Anti-microsomal antibody test measures antibodies present in the blood. The thyroid cells have microsomes inside them. When the thyroid cells are damaged, the body produces antibodies to these microsomes. Also, an enzyme is generally found in the thyroid gland, which is thyroid peroxidase (TPO). This enzyme plays a special role in the production of thyroid hormones. It is also affected by antibodies when the thyroid gland is damaged. It is why the anti-microsomal antibody test is also called the thyroid peroxidase test.

The presence of the antithyroid microsomal antibodies suggests that it is associated with the thyroid glands’ autoimmune conditions. Some of these thyroid diseases include Hashimoto’s thyroiditis and Grave’s disease, wherein the immune system breaks down and produces antibodies against the thyroid gland.

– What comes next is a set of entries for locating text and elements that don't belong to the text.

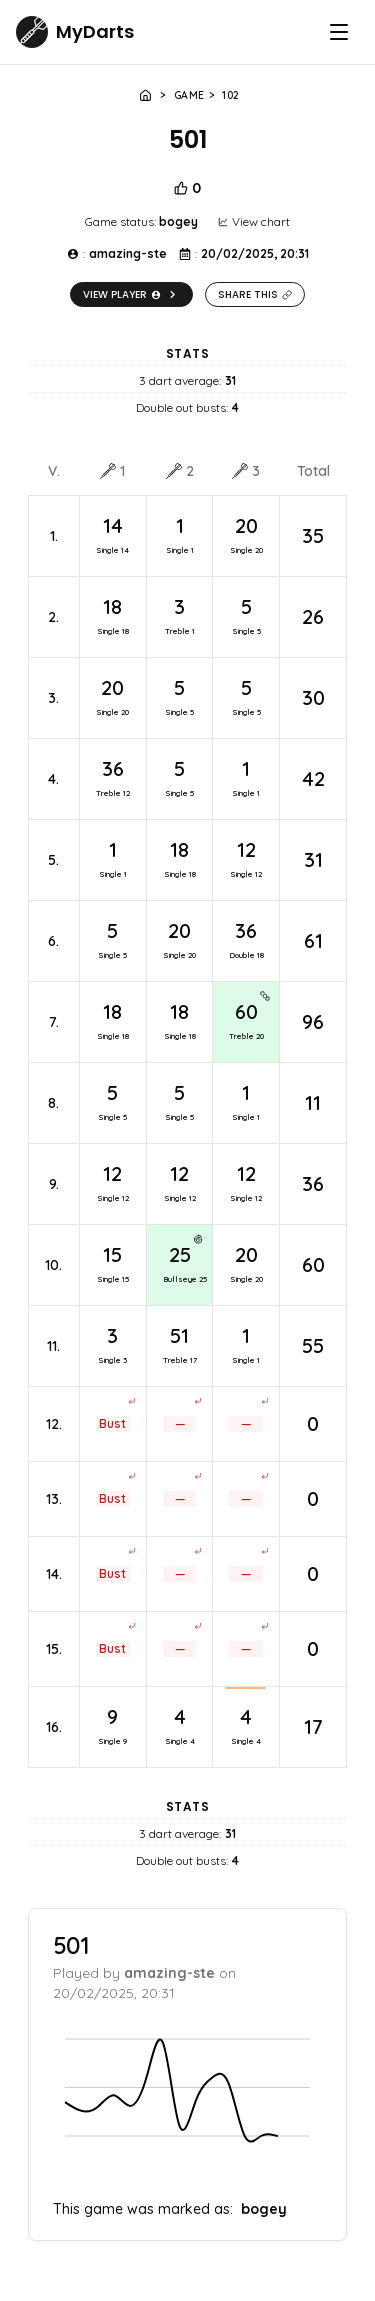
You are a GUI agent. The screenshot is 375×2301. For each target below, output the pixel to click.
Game (189, 95)
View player (131, 294)
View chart (254, 221)
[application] (187, 2102)
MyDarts (95, 31)
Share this (255, 294)
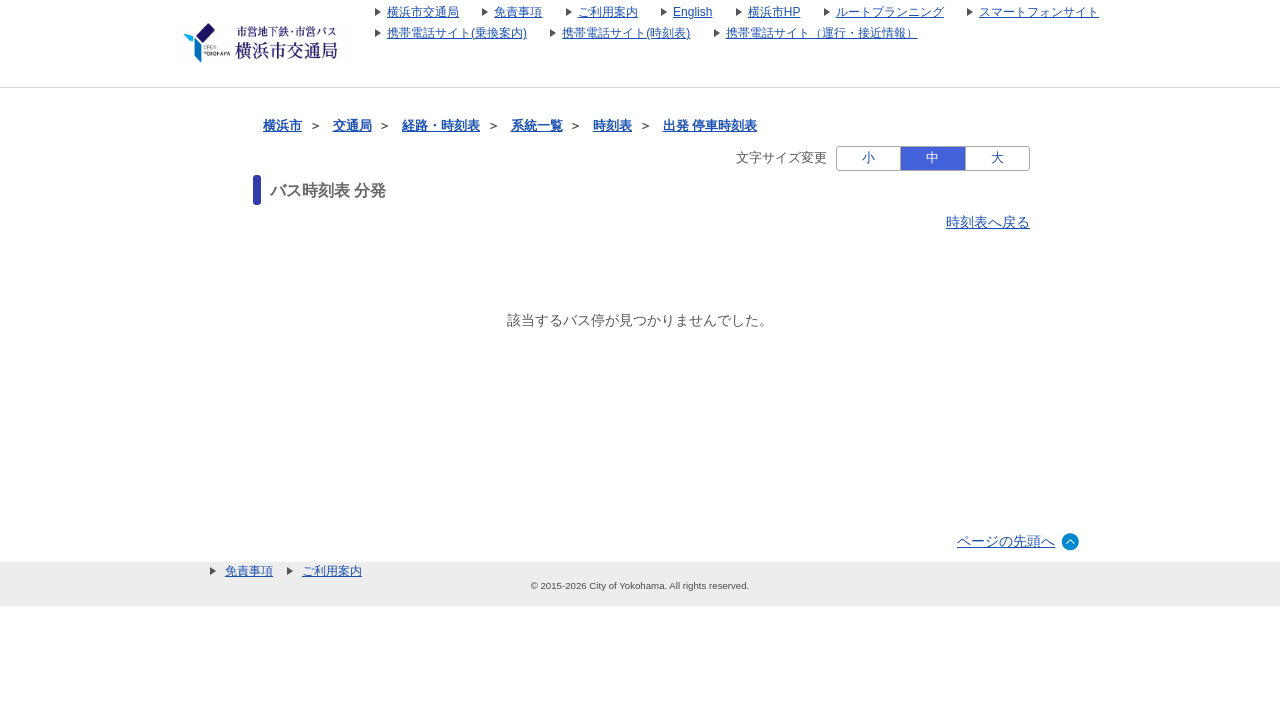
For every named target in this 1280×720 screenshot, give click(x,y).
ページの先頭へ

When a patient is diagnosed to be positive of having anti-microsomal antibodies, it may indicate an autoimmune condition or thyroid disease. Here are some of the conditions together with their distinct symptoms:

  • Hashimoto’s Thyroiditis is a condition wherein the thyroid function is reduced due to swelling of the thyroid glands.
  • Grave’s disease is an autoimmune disease wherein the thyroid gland is overactive.
  • Subacute thyroiditis is characterized by swelling of the thyroid gland, followed by an upper respiratory infection.
  • Nontoxic nodular goiter, a condition wherein cysts called nodules appear in the thyroid gland, making it enlarged.
  • Sjogren’s syndrome is an autoimmune disease wherein the tear and saliva-producing glands are damaged.
  • Autoimmune hemolytic anemia is characterized by a drop in the number of red blood cells due to increased attacks by the immune system.
  • Thyroid cancer



Here are some of the common signs that indicate antimicrosomal antibodies are present in the body. It is best to consult the doctor if it is suspected that there is an underlying thyroid disease, and if these symptoms are present. 

  • Hyperthyroidism
  • Dry skin
  • Hair loss
  • Rapid heart rate
  • Anxiety
  • Sleeping disorders
  • Sudden weight gain or loss
  • Tremors
  • Fatigue
  • Protruding eyes
  • Intolerance to cold weather
  • Constipation


The anti-microsomal antibody test is performed by obtaining a blood sample from the patient. It is not required for the patient to undergo fasting before the procedure. However, the doctor must be informed if the patient is currently taking prescription medication or other over-the-counter medications and supplements.

There are two results for the anti-microsomal antibody test: negative and positive. If the result is negative, it means that the patient had a normal result. Normal means that the levels of anti-microsomal antibodies are of little clinical significance. Still, the presence of these antibodies may be a potential risk of developing the disease. Depending on the antibody concentration, the doctor may recommend some treatment plans or medications to prevent the antibody concentration from becoming higher. 

On the other hand, if the result is positive, it means that the patient has moderate to high anti-microsomal antibody levels. But it doesn’t mean that the patient automatically has thyroid disease. The doctor may monitor the patient longer to identify the condition accurately.



When the patient is positive to have anti-microsomal antibodies, more diagnostic tests will be conducted to identify if the patient has thyroid disease and what kind of disease it is. Blood testing may be required regularly until the condition is under control. Treatment plans will be provided by the doctor once an accurate diagnosis of the underlying disease is known.